In context of No-GIL CPython, there are several things that are not thread-safe. For example:

  • Calling query methods or pickling before __init__ has completed.
  • Property .tree
  • Serialization (depickling), I think
  • Rouge thread making call to __init__ (even extra calls cause problems, even now)

@andfoy
Copy link
Copy Markdown
Contributor Author

andfoy commented May 7, 2024

Thanks for the pointers @sturlamolden. I have the following questions and comments:

  1. Just to clarify, should we be locking the access to .tree before it gets initialized? If I understood correctly, the potential race condition is that T1 creates a KDTree instance with many points so the construction is deferred, then other thread T2 is created with a reference to the same tree as T1 and tries to call any method while the construction takes place in T1? I don't know if this is possible under No-GIL Python, maybe @ngoldbaum has more ideas about this kind of scenario?
  2. Is there a mechanism by which the tree state gets modified during a query call? I took a peek at some of the function definitions, and while concurrent calls would be sharing access to the tree values, they are not being modified on any capacity, unless there is some detail that we are overlooking here?
  3. Serialization is a good point regarding concurrency, however, since there's not a method that is able to add new points or modify the tree (assuming that 2 holds), there shouldn't be any issue regarding state storage. The only problem would be multiple threads trying to write to the same file, which should be (in my opinion) responsibility of the end user

@sturlamolden
Copy link
Copy Markdown
Contributor

The issue with .tree is that it is an expensive structure to create, and was added for the purpose of introspection and testing, i.e. to verify that a kd-tree is created as expected or for education (show students how it partitions space and data). Since it is normally not needed, its creation is deferred to when someone actually asks for it.

@sturlamolden
Copy link
Copy Markdown
Contributor

sturlamolden commented May 7, 2024

The more serious issue is that __init__ is serialized by the GIL. Also it needs to complete before query functions are called. If we do not have the GIL, we need to serialize it in such a way that is has completed before queries are allowed. However, we should not serialize query functions, only have them wait for the __init__ to finish, so I guess we could set a threading.Event upon finishing __init__ and have query functions wait for it. Normally it will be set before they are called. We must also use a threading.Lock within __init__. It can also be used to serialize access to .tree.

@andfoy
Copy link
Copy Markdown
Contributor Author

andfoy commented May 7, 2024

Now I understand everything, so, basically we should lock on tree, and also add an atomic flag that signals if the tree structure is ready to use.

@sturlamolden
Copy link
Copy Markdown
Contributor

__init__ is a callable Python function. So it must be serialized by a lock and it must set an atomic flag upon completion.

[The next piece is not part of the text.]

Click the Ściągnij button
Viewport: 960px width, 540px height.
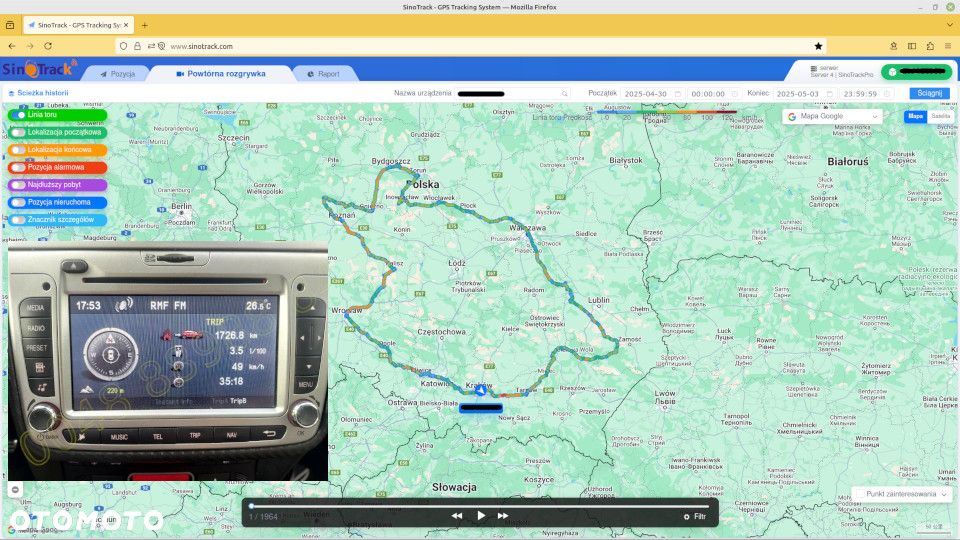pyautogui.click(x=929, y=93)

.tree must wait for the flag and also be internally serialized by an rlock.

Query functions must wait for the atomic flag set by __init__.

@andfoy
Copy link
Copy Markdown
Contributor Author

andfoy commented May 7, 2024

Thanks for the helpful discussion @sturlamolden!

@sturlamolden
Copy link
Copy Markdown
Contributor

No problem. When I wrote the code I depended on the GIL for serialization. For example it ensures that __init__ has completed before queries can be called.

@sturlamolden
Copy link
Copy Markdown
Contributor

sturlamolden commented May 7, 2024

Actually it is already broken as __init__ now calls Python functions instead of the NumPy C API directly, so context switch on the GIL is possible while running __init__. It is hard to create though, but it could result in a race conditon or segfault. Which means it needs the serialization described for No-GIL CPython.

@andfoy
Copy link
Copy Markdown
Contributor Author

andfoy commented May 7, 2024

Great! Then this PR will fix the concurrency issues in KDTree, let me add the changes and update the title

@andfoy andfoy changed the title TST: Add test to check for thread-safety in KDTree ENH: Ensure thread-safety for KDTree May 7, 2024
@andfoy andfoy changed the title ENH: Ensure thread-safety for KDTree ENH: spatial: Ensure thread-safety for KDTree May 7, 2024
@andfoy andfoy changed the title ENH: spatial: Ensure thread-safety for KDTree ENH: spatial: ensure thread-safety for KDTree May 7, 2024
@lucascolley lucascolley added enhancement A new feature or improvement free-threading Items related to supporting free-threaded (a.k.a. "no-GIL") builds of CPython and removed maintenance Items related to regular maintenance tasks labels May 7, 2024
@sturlamolden
Copy link
Copy Markdown
Contributor

Note that my comments refer to cKDTree. KDTree is a Python wrapper on top of it so it will be necessary to fix both.

@ngoldbaum
Copy link
Copy Markdown
Contributor

I don't know if this is possible under No-GIL Python, maybe @ngoldbaum has more ideas about this kind of scenario?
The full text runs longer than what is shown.